現在、V1を用いた動画生成はWeb版のみで提供されており、画像から動画を生成する「Image-to-Video」機能が利用可能である。
ユーザーは画像をアップロードするか、Midjourneyで生成した画像を使用し、その画像に基づいて最大5秒の動画を4本生成することができる。
生成方法には「自動」と「手動」の2種類が用意されている。「自動」では、AIが画像から動きを推定して動画を自動生成する。「手動」では、ユーザーがテキストによるプロンプトを使って動きを指定できる。また、被写体やカメラの動きの強度を「ロー・モーション(Low Motion)」と「ハイ・モーション(High Motion)」の2段階から選択することができ、簡易ながらも一定のカスタマイズ性が確保されている。

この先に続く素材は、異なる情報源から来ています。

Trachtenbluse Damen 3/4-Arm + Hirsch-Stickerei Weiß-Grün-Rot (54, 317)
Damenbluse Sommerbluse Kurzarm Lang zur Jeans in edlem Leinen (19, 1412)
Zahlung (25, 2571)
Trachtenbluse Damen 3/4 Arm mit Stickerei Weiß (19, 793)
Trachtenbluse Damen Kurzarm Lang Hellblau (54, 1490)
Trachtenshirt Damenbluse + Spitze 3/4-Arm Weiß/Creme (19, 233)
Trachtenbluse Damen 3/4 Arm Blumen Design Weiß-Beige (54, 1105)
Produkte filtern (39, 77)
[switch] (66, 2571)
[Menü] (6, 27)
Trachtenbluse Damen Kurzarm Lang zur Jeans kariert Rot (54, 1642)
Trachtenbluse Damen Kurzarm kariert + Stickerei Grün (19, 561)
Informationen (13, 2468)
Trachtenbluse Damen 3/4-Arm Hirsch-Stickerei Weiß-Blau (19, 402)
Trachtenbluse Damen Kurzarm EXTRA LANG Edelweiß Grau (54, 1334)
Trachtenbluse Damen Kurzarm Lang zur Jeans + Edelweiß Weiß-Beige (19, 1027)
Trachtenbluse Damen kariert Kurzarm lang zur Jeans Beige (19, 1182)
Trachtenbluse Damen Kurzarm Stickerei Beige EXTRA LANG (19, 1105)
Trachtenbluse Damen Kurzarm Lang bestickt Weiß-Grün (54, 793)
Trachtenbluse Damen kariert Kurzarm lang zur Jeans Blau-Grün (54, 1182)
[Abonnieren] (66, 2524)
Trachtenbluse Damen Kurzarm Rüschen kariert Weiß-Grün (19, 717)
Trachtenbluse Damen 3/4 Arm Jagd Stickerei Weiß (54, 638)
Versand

さらに、生成された動画は最大4回まで、1回あたり4秒ずつ延長することが可能である。これにより、最長で21秒の動画を作成できる。
Midjourneyによると、V1の動画生成には画像生成の約8倍の処理コストがかかる。1秒の動画生成が一枚のアップスケール(高解像度化)画像生成とほぼ同じコストであり、「従来の市場価格と比べて25倍以上も安価である」と強調。CEOのデビッド・ホルツ氏は「楽しく、簡単で、美しく、そして手頃な体験となることを目指している」と述べている。
動画生成機能は、最も安価な「Basic」プラン(月額10ドル)でも利用可能であるが、ひと月あたり画像200枚分程度の生成上限が設けられている。「Pro」(月額60ドル)および「Mega」(月額120ドル)プランでは、「Relaxモード」によって生成数の制限なしに動画を作成できる。
Introducing our V1 Video Model. It's fun, easy, and beautiful. Available at 10$/month, it's the first video model for *everyone* and it's available now. pic.twitter.com/iBm0KAN8uy— Midjourney (@midjourney) June 18, 2025
OpenAIの「Sora」やRunwayの「Gen-4」、Adobeの「Firefly」、Googleの「Veo」など、AI動画生成分野の競争は激しさを増している。 Midjourneyは画像生成において、商用環境での使用を目的としたAIツールの開発に注力する競合と異なり、クリエイターやアーティストに向けた創造性重視のアプローチで差別化を図ってきた。
同社は、3D空間内を自由に移動・操作できる仮想世界の構築という壮大な構想を掲げている。この実現には、画像モデル、動画モデル、3Dモデル、そしてリアルタイムで動作する高速処理技術(リアルタイムモデル)といった複数の要素が必要となる。Video Modelはこのうち動画生成の要素を担う技術的基盤となる。
今後1年間でMidjourneyは、これらの要素を個別に開発・公開し、最終的には統合して「リアルタイムのオープンワールドシミュレーションが可能なモデル」へと昇華させる計画である。